ISLAMABAD-Pakistan’s foreign exchange reserves are depleting sharply due to the repayment of previous loans, as the county repaid $922 million against previous loans in last two weeks.
Foreign exchange reserves held by State Bank of Pakistan had declined by $342 million during week ended on 25-September-2020. Later, the reserves had further tumbled by $580 million in the week ended on 02-October-2020. However, the inflow of $300 million from Asian Development Bank (ADB) had helped the SBP in maintaining its reserves. 
The total liquid foreign reserves held by the country stood at $19.351 billion on 02-October-2020.The break-up of the foreign reserves position shows that foreign reserves held by the State Bank of Pakistan are $12.154 billion and net foreign reserves held by commercial banks are $7.196 billion.
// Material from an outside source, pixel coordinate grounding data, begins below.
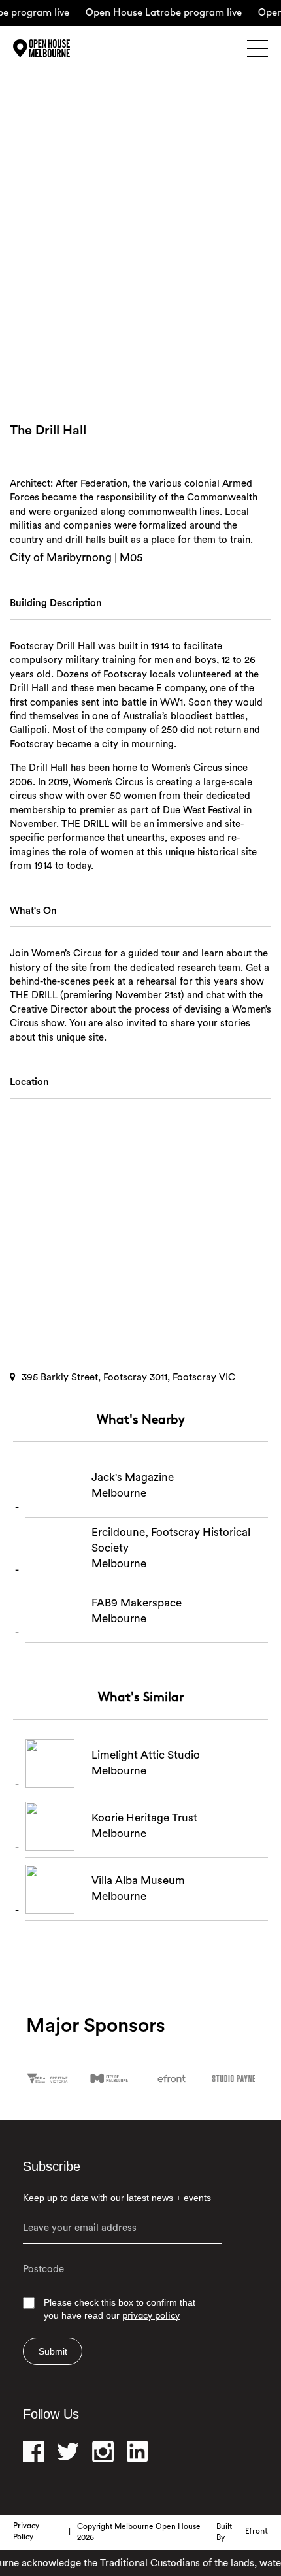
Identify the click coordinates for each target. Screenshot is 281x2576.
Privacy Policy (26, 2531)
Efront (256, 2531)
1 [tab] (142, 370)
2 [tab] (151, 370)
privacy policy (151, 2316)
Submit (53, 2351)
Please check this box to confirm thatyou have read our (119, 2309)
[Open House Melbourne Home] (59, 48)
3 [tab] (161, 370)
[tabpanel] (140, 260)
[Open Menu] (257, 48)
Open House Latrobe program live (156, 13)
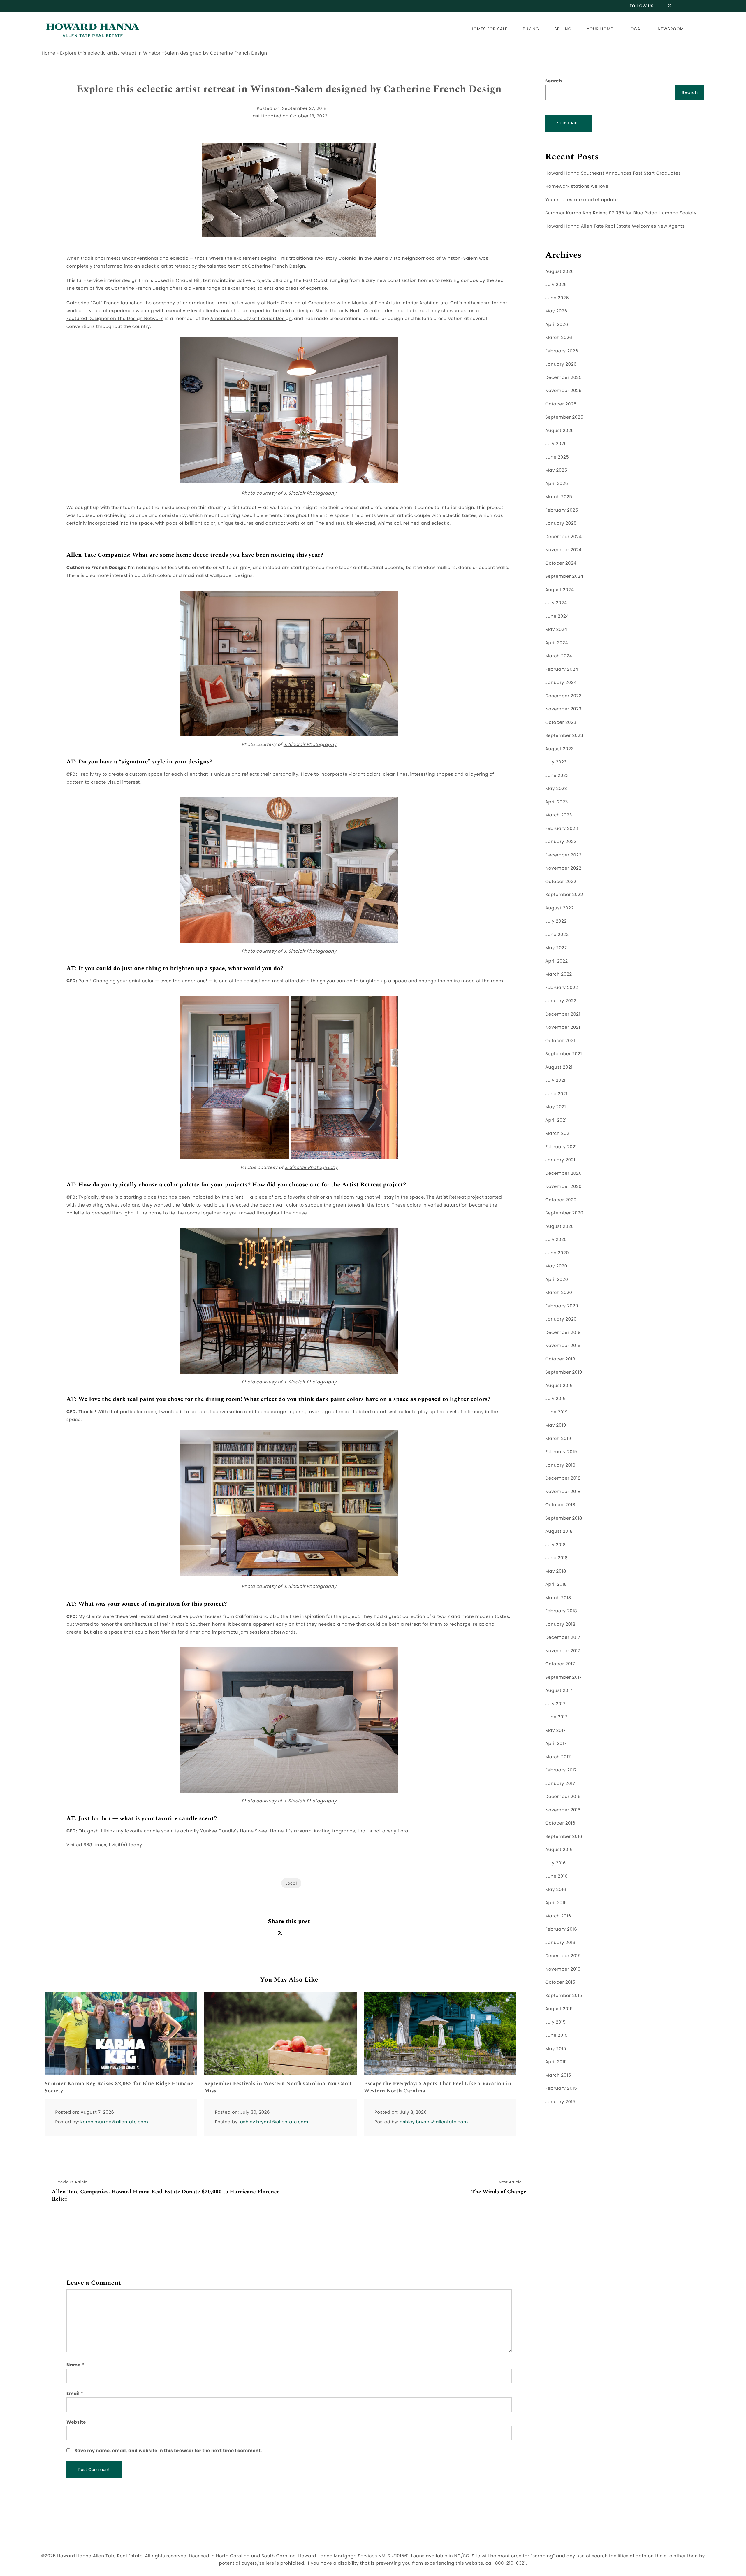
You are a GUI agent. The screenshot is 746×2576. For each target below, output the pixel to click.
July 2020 (556, 1240)
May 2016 (555, 1890)
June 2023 (557, 775)
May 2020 (556, 1266)
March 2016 (558, 1916)
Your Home (600, 29)
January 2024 (561, 682)
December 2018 (563, 1478)
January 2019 (560, 1465)
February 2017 (561, 1770)
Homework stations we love (576, 186)
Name (75, 2365)
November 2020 (563, 1186)
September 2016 (563, 1837)
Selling (563, 29)
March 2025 (558, 497)
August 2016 (559, 1850)
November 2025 (563, 391)
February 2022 (561, 988)
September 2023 (564, 736)
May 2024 (556, 629)
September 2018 (563, 1518)
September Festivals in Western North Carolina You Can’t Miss (278, 2087)
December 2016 (563, 1797)
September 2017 (563, 1677)
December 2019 (563, 1333)
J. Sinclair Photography (310, 493)
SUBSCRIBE (568, 123)
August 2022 (559, 908)
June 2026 (557, 298)
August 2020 (559, 1226)
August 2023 (559, 749)
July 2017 (555, 1704)
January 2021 (560, 1160)
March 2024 (558, 656)
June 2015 (556, 2035)
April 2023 (556, 802)
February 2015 (561, 2088)
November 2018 (562, 1492)
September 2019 (563, 1372)
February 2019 (561, 1452)
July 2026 (556, 285)
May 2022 (556, 948)
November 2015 (562, 1969)
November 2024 (563, 550)
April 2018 (556, 1584)
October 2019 (560, 1359)
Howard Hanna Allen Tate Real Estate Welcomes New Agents (615, 226)
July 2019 (555, 1399)
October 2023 (560, 722)
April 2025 (556, 484)
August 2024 (559, 590)
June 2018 (556, 1558)
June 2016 (556, 1876)
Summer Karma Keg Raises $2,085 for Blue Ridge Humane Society (119, 2087)
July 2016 (555, 1863)
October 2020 (560, 1200)
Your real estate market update (581, 200)
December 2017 (562, 1637)
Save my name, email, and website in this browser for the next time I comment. (168, 2451)
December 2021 (562, 1014)
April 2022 (556, 961)
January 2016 (560, 1943)
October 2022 (560, 882)
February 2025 (561, 510)
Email (74, 2394)
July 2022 (556, 921)
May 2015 (555, 2049)
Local (635, 29)
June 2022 (557, 935)
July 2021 (555, 1080)
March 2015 (558, 2075)
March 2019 (558, 1439)
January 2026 (561, 364)
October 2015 (560, 1982)
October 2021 (560, 1041)
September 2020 (564, 1213)
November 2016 (562, 1810)
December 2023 (563, 696)
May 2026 (556, 311)
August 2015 (559, 2009)
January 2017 (560, 1783)
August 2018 (559, 1531)
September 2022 (564, 895)
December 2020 (563, 1173)
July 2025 (556, 444)
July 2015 (555, 2022)
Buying (531, 29)
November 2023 (563, 709)
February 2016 (561, 1929)
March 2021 (558, 1133)
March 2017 (558, 1757)
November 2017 (562, 1651)
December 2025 (563, 378)
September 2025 (564, 417)
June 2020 (557, 1253)
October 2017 (560, 1664)
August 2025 (559, 431)
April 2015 (556, 2062)
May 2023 (556, 789)
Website (76, 2422)
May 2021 (555, 1107)
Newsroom (671, 29)
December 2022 (563, 855)
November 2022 (563, 868)
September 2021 (563, 1054)
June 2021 (556, 1094)
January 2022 (560, 1001)
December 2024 (563, 537)
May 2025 (556, 470)
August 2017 (558, 1691)
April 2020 (556, 1279)
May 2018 (555, 1571)
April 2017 (555, 1744)
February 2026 (561, 351)
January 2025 (561, 523)
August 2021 (559, 1067)
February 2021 (561, 1147)
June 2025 (557, 457)
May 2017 (555, 1730)
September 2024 (564, 576)
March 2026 (558, 338)
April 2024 (556, 643)
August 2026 (559, 271)
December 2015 (563, 1956)
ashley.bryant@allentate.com (274, 2122)
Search (553, 81)
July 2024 (556, 603)
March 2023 (558, 815)
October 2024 (560, 563)
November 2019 (562, 1346)
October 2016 (560, 1823)
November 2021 (562, 1027)
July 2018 (555, 1545)
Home (48, 53)
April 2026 (556, 325)
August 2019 (559, 1386)
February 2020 (561, 1306)
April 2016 (556, 1903)
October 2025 (560, 404)
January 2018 (560, 1624)
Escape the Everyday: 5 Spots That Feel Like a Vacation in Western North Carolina (437, 2087)
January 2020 (561, 1319)
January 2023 (560, 842)
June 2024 (557, 616)
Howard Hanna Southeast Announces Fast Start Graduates (613, 173)
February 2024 (561, 669)
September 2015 (563, 1996)
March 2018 (558, 1598)
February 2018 (561, 1611)
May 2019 (555, 1425)
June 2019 (556, 1412)
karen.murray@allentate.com (114, 2122)
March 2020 (558, 1293)
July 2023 (556, 762)
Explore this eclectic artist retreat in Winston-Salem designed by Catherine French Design (289, 89)
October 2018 (560, 1505)
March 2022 (558, 974)
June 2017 (556, 1717)
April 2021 (556, 1120)
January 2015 (560, 2102)
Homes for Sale (488, 29)
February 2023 (561, 829)
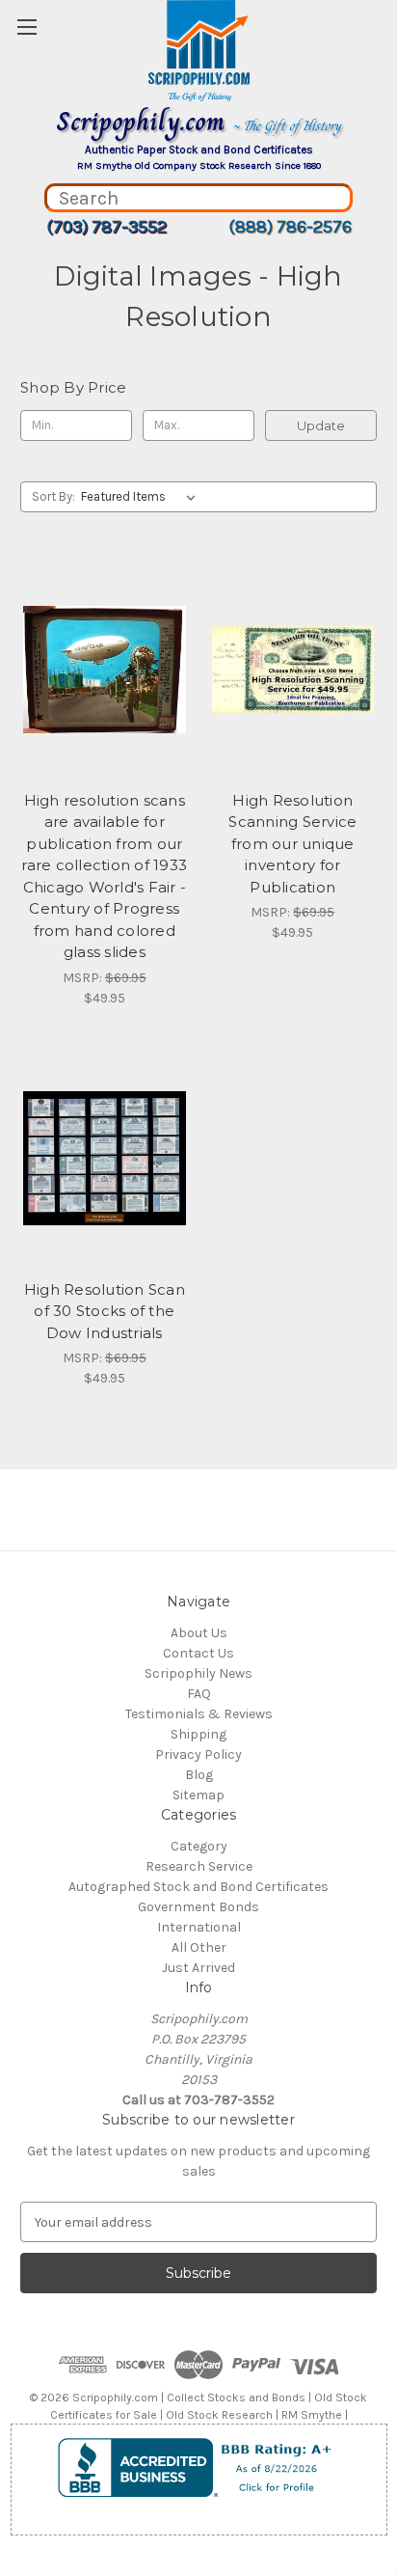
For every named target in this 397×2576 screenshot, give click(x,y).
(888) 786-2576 (290, 226)
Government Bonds (198, 1907)
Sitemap (198, 1795)
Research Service (199, 1866)
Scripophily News (198, 1673)
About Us (199, 1633)
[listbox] (142, 496)
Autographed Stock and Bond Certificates (198, 1886)
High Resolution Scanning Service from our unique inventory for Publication (292, 843)
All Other (199, 1947)
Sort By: (53, 496)
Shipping (198, 1734)
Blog (199, 1775)
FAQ (199, 1693)
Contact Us (198, 1653)
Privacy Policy (198, 1754)
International (199, 1927)
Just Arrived (198, 1967)
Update (321, 425)
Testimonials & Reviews (199, 1714)
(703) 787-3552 (106, 226)
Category (199, 1846)
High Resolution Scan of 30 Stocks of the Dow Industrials (104, 1311)
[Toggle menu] (26, 26)
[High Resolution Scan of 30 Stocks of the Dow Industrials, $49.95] (104, 1159)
The country had already repaid $484 million against old loans during the month of July this year. The heavy repayments on external account may further aggravate the situation in coming months. Pakistan has to repay $10.363 billion against previous loans and interest payment during current fiscal year. Of which, $8,338 million (82 percent of total external public debt servicing) was repaid as principal and $1,802 million (18 percent) as interest on the outstanding stock of external public debt. According to the ministry of Economic Affairs, around 65 per cent of total external public debt repaid during July of fiscal year 2020-21 constitutes the repayments of some of the foreign commercial loans and international Sukuk which were obtained/issued by the previous government. During the fiscal year 2020-21, the government settled $51 million worth of foreign commercial loans. Similarly the government has also repaid $331 million to multilateral and $102 million to bilateral development partners. Considering foreign exchange constraints, financing of development projects and repayments of these huge external public debts compel the incumbent government to further borrow from multiple sources.
However, the controlled current account deficit would help the government in improving the foreign exchange reserves. Pakistan has registered a current account surplus for the second straight month in August on account of remittances sent in by the expatriates as well as cheaper imports. According to the State Bank of Pakistan (SBP), the current account balance remained in surplus “amounted to $508 million and $297 million during July and August 2020”, respectively. In addition, the cumulative current account surplus came in at $0.805 billion in the July-August 2021 period, as opposed to a deficit worth $1.2 billion in the comparable time frame, last year.
The SBP had said that efforts to attract workers’ remittances, flexible exchange rate and relatively benign import prices explain the improving current account balance. The Asian Development Bank had recently projected that Pakistan’s current account deficit is anticipated to remain contained at the equivalent of 2.4% of GDP in FY2021, unchanged from the ADO 2020 forecast. Exports are expected to grow in FY2021 with the likely pickup in economic activity in Pakistan’s major trade partner.